Even if boomers do pull away from stocks, that probably won't crash the market; Stanford economist John Shoven figures they'll retire over a 30-year period (roughly 2005 to 2035), which means their selloff of stocks will be spread mighty thin. More likely is that boomers, like other retirees, will shift into safer, income-producing investments--mainly bonds--as they age. If other factors don't act up, this could even set the stage for an extended period when bonds outperform stocks. Don't laugh--it's happened before, sometimes for years on end. (For more on the reasons to consider bonds, see the following story.)

EVERYTHING ELSE Your retirement will feel the largest generation's clout in many other ways. Will you work in retirement? Probably. Just remember that the boomers have been bending labor markets since millions of them poured into the work force in the '70s, sending real wages down 8% after years of steady increases. If this is a course you intend to pursue, start laying the foundation now. You don't want to be just another consultant in the crowd.

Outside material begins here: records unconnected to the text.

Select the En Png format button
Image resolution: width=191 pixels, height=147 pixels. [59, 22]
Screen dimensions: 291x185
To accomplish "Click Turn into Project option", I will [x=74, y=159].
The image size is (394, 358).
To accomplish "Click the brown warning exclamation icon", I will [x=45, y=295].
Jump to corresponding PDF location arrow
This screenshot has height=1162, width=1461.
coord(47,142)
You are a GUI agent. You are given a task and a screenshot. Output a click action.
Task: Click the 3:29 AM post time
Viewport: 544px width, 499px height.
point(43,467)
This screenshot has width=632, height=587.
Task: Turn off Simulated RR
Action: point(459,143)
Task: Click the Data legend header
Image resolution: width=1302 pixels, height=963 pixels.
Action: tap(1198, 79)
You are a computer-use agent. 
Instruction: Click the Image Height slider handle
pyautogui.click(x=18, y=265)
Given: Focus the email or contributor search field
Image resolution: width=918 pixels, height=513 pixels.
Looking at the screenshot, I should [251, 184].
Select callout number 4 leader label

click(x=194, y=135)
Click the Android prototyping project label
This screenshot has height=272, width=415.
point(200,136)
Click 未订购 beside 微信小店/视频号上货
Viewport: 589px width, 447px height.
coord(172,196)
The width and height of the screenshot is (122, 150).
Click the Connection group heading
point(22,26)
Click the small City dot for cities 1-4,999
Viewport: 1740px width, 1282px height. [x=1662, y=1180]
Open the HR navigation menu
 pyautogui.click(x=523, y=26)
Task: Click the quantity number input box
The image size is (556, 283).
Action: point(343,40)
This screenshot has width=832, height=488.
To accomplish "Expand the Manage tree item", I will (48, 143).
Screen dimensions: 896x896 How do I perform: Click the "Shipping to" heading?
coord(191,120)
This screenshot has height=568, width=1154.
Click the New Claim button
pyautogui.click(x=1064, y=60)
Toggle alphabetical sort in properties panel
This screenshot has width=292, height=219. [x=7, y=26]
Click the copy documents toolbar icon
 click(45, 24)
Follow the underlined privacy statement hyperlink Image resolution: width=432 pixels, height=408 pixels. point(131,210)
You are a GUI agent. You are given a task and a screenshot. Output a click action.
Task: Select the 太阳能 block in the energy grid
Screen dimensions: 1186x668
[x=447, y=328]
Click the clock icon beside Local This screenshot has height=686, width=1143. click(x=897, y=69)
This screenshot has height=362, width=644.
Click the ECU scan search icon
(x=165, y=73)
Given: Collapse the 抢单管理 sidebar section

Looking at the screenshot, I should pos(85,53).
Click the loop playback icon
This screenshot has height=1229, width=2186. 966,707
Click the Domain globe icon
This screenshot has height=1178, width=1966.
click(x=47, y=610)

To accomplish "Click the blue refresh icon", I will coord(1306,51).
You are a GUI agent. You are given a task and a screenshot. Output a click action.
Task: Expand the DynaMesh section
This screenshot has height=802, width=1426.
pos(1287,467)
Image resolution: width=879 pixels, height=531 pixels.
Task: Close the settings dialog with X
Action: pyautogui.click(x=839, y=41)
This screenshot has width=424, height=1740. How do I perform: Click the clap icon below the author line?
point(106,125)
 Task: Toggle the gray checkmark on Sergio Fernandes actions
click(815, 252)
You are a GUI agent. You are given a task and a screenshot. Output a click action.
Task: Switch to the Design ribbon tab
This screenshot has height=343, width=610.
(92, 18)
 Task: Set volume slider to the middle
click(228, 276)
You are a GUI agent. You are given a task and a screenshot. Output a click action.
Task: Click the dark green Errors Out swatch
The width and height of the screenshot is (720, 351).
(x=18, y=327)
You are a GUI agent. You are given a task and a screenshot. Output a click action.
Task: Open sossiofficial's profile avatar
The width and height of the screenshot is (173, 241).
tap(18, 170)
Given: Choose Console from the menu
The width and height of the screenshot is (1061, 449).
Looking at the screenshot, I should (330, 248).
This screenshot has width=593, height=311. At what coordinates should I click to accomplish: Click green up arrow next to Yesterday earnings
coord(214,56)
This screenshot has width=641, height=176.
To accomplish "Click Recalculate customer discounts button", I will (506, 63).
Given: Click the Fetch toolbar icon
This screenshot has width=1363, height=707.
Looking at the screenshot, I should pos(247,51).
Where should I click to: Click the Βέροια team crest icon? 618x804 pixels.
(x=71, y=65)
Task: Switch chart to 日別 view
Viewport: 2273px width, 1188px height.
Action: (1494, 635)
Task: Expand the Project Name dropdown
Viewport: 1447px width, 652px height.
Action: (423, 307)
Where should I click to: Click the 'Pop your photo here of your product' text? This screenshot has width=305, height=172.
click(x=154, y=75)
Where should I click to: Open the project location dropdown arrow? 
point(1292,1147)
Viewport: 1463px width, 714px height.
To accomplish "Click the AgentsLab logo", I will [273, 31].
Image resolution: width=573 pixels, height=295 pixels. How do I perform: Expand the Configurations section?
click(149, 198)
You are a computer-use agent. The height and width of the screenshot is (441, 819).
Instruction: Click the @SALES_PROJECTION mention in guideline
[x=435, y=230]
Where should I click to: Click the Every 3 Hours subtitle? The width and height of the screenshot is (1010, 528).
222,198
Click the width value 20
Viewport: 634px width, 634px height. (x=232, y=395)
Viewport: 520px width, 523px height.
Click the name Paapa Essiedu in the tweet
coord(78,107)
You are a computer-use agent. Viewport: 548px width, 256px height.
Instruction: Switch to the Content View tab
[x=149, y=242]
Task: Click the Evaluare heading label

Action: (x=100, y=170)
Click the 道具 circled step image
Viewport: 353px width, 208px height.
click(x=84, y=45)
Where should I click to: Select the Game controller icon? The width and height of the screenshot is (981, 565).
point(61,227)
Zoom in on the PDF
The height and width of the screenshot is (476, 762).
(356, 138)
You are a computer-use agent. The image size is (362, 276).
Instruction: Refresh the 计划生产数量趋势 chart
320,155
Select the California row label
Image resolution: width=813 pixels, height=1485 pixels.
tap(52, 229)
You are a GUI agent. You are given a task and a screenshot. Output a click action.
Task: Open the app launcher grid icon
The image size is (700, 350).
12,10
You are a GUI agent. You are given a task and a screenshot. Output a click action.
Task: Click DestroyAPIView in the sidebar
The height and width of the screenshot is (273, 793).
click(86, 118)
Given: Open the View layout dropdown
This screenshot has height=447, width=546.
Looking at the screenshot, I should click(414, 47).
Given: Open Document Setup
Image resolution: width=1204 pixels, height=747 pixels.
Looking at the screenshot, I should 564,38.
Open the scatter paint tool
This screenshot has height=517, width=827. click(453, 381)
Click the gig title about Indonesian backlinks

What will you drive? Today's craze for sport-utility vehicles will have passed, but for now, says analyst Gary Lapidus of Sanford C. Bernstein, "demand is constantly ahead of supply. That means capacity utilization is high, and in the auto business that equals fat profits." If you want the boomer status symbols, expect to pay big markups going forward. That goes for cars, golf memberships, and everything else they crave.

None of this is a disaster. On the contrary, you can have a comfortable, even joyous, retirement that lasts a long time. Just remember that you must plan it according to rules no one has had to follow before. Above all, keep your eye on that massive throng just cresting the horizon. Because it's charging this way.